Her son is now in his fifties, an athlete who works and has a full and happy social life, making every life he touches just a little bit better.
That doesn’t mean you should make the same choice, just that you should educate yourself and perhaps spend time with the baby before making any final decisions.
Dear Jane,
My husband and I have been married for 13 years. We’ve had our ups and downs, but for the most part I feel like we’ve been happy. He doesn’t drink, he doesn’t go out with ‘the boys’, he doesn’t hit me, he cleans, he cooks, he’s funny and he’s the most wonderful father to our daughter.
He is the only man who could and still can make me laugh out loud. I love him dearly and deeply.
But the thing is, my husband suffers from Tourette’s disease, OCD, adult ADD, and he has schizoaffective disorder. When we argue, things can be a little difficult. He swears and can say some pretty ugly things. It has no filter at all and is insensitive.

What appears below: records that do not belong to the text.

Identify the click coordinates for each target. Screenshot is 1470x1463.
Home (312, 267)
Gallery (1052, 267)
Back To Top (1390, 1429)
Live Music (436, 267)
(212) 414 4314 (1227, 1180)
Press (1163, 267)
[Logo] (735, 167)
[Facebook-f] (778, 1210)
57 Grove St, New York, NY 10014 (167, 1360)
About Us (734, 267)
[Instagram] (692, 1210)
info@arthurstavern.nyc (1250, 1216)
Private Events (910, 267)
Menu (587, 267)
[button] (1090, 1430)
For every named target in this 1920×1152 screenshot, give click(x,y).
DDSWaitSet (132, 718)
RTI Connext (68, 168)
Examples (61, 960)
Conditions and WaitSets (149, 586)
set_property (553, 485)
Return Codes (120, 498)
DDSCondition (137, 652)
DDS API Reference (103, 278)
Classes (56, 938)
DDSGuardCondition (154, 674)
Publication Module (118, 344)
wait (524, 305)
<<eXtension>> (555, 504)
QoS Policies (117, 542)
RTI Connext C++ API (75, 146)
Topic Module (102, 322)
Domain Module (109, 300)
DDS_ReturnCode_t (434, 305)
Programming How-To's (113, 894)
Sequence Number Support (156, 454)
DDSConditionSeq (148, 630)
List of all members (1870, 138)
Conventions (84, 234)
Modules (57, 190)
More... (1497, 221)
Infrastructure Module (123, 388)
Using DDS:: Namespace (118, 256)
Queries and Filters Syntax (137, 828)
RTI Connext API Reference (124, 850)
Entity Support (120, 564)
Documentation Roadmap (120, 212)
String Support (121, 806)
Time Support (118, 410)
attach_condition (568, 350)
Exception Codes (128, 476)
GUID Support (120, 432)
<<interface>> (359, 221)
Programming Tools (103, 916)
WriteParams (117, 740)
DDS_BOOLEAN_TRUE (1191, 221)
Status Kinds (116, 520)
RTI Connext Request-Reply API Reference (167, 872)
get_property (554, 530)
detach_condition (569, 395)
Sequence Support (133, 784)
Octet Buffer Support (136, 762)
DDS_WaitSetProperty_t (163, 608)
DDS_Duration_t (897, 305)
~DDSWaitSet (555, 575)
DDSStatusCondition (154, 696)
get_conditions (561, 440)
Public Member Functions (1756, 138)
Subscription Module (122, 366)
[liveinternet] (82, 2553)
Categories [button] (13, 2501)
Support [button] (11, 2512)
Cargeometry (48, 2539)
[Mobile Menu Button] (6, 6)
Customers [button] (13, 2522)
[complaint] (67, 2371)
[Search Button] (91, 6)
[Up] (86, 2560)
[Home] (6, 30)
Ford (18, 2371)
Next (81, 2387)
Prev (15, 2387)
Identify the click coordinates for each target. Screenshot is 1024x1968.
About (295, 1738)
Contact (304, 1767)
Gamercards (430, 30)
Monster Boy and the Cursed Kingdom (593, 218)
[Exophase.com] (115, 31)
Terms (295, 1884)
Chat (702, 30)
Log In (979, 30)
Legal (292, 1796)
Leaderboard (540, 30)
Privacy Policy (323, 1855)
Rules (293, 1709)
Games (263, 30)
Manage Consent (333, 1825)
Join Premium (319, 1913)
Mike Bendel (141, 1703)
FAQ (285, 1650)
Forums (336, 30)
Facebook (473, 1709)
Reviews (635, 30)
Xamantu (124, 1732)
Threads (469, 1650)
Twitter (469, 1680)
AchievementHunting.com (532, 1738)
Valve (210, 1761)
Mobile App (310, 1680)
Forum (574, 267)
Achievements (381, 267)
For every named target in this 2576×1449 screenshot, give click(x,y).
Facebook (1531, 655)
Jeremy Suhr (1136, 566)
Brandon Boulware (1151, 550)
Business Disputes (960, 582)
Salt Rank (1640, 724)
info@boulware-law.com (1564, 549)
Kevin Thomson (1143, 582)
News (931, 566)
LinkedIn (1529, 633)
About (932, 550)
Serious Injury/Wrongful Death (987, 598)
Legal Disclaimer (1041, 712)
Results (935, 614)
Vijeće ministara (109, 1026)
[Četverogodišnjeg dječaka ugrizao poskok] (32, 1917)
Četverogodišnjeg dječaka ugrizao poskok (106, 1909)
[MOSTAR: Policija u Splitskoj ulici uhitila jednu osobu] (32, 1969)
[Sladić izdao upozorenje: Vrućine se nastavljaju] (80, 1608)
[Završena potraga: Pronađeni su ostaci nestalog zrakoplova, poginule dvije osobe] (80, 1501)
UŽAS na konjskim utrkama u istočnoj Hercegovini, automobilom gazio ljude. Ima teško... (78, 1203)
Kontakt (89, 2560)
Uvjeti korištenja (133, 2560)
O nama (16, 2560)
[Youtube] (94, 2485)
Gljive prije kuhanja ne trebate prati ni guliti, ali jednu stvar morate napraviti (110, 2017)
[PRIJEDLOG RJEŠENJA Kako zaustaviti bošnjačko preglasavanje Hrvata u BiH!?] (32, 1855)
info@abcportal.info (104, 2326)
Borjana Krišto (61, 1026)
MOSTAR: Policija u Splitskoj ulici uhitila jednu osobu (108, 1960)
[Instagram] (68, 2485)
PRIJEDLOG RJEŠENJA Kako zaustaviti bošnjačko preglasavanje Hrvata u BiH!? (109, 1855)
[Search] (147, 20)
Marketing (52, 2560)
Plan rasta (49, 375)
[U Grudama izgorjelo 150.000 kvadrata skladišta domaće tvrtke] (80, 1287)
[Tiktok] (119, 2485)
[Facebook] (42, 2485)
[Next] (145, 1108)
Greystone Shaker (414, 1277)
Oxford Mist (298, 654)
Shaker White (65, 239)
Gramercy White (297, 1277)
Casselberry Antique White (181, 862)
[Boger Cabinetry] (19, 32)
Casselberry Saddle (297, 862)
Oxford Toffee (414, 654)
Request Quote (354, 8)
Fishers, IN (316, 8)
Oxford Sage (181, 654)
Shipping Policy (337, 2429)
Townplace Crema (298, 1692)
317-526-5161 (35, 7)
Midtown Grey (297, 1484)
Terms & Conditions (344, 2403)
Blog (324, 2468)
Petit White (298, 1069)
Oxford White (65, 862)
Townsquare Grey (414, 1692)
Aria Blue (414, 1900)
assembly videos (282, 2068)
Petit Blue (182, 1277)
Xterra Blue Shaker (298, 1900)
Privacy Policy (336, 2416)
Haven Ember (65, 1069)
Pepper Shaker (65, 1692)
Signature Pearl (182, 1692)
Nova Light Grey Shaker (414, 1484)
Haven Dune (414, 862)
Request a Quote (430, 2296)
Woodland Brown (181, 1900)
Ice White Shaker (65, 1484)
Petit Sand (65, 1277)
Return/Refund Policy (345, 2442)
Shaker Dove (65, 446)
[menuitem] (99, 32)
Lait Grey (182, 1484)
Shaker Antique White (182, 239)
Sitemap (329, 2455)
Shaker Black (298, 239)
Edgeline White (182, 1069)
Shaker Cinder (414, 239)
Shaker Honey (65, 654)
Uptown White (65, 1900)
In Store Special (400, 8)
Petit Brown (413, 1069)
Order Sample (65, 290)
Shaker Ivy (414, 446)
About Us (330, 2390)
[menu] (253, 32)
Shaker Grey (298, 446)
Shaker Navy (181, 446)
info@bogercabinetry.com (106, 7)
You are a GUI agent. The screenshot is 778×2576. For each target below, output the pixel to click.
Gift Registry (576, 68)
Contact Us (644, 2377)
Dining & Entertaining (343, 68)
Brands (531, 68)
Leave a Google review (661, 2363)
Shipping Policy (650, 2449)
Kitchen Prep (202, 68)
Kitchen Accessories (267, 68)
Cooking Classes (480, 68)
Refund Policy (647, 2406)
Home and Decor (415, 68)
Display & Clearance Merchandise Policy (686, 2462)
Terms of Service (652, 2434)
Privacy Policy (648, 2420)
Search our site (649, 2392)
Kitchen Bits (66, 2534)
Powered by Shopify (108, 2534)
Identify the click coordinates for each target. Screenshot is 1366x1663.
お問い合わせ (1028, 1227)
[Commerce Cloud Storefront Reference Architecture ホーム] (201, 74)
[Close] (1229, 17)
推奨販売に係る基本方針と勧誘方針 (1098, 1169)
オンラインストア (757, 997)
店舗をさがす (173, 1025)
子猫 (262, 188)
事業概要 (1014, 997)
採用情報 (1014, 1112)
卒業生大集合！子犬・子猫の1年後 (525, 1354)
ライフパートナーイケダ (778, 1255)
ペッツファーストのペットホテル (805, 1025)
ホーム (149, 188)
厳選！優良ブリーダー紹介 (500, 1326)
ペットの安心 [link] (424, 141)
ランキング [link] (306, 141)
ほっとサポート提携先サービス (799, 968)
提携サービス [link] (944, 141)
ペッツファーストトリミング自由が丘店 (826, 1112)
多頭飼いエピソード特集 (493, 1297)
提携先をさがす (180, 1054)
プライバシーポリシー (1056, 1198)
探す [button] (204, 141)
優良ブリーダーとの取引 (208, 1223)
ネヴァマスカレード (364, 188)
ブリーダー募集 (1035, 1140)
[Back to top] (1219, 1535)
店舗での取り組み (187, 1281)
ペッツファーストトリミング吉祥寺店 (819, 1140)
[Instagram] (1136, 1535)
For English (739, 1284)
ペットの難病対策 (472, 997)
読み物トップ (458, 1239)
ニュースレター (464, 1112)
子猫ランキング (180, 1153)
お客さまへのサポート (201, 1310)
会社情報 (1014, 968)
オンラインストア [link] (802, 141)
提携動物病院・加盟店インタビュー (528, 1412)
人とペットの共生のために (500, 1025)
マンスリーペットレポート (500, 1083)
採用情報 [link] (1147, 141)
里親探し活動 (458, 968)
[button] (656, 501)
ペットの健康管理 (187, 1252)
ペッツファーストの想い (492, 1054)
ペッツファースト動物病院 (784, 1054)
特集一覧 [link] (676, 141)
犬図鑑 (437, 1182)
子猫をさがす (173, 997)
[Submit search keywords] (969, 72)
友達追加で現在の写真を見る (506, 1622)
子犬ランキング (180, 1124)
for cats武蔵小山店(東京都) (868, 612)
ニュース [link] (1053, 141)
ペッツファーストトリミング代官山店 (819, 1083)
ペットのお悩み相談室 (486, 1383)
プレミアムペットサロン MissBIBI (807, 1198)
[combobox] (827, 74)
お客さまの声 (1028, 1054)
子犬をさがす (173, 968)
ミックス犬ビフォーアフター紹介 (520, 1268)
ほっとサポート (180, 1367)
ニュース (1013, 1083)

He’s not exactly ‘lovey dovey’ either. He doesn’t hold my hand, put an arm around me, or kiss me more than once or twice a week. We don’t have much of a sex life either. However, that is also something I have learned to accept.
However, during our last fight, he said something that’s hard for me to get over. We had an argument about me being in a cranky mood during our morning routine of getting our daughter ready for school. He was angry that I wasn’t happy, even though I explained to him that he needs to understand that I have emotions other than ‘happy’. He tends to put on a mask to hide his other emotions, but I can’t.
On this occasion he told me that he had once left a girl he loved – ‘maybe more than I ever loved you’ – because she ‘wasn’t happy’ like me, and suggested that if I didn’t , If he doesn’t stop being ‘unhappy’, he will leave me too.
He’s told me horrible things before, but that one really stung me. After the fight he tried to get me to talk to him but I couldn’t stop crying and I stopped. I repeated his words and couldn’t let them go. I know he was miserable afterward. He spoke kindly to me and we did what we usually do: move on.
He still hasn’t apologized and I don’t know what to do at this point. I know we all have a past, and past loves, but he really hurt me. I was engaged once before him, had the dress and half of the wedding planned before it ended.
However, I still don’t feel like I have ever loved someone more, for me he is truly the love of my life. When I hear him say “more than I’ve ever loved you,” I’m devastated.
We’re both strong people, but I’m having a really hard time getting over this. Please help. I didn’t think I would ever leave, but I feel defeated. I’m ready to throw in the towel.
By,
Woman in struggle
Dear woman in conflict,
It sounds like you’ve done a great job of accepting your husband for who he is, rather than resenting him because he has a number of syndromes that combine to create a kind of neurodivergence that can be very difficult to live with, not in the latter because there is open, clear communication. is often not easy.
Whether we are neurodivergent or not, arguments often arise when we say things we don’t mean or necessarily believe, trying to hurt our partner while hurting ourselves. Lashing out is cruel and painful because – as you discover – once things are said, they cannot be left unsaid.
However, the hurtful things said during a fight are rarely the whole truth.
Your husband has already tried to talk to you, but your own self-protection mechanism was disabled, which is not uncommon when arguments and words said during arguments bring up old traumas.
Continuing without discussing this will only lead to a deeper wound next time.
In order for your marriage to survive, the two of you need to have a calm conversation in which you tell him exactly how you felt when he said those words, and how you can do things differently in the future, which includes agreeing not to doing. say something deliberately hurtful.
If he doesn’t understand why that hurts you, you need to help him see it from your point of view. I wish you good luck.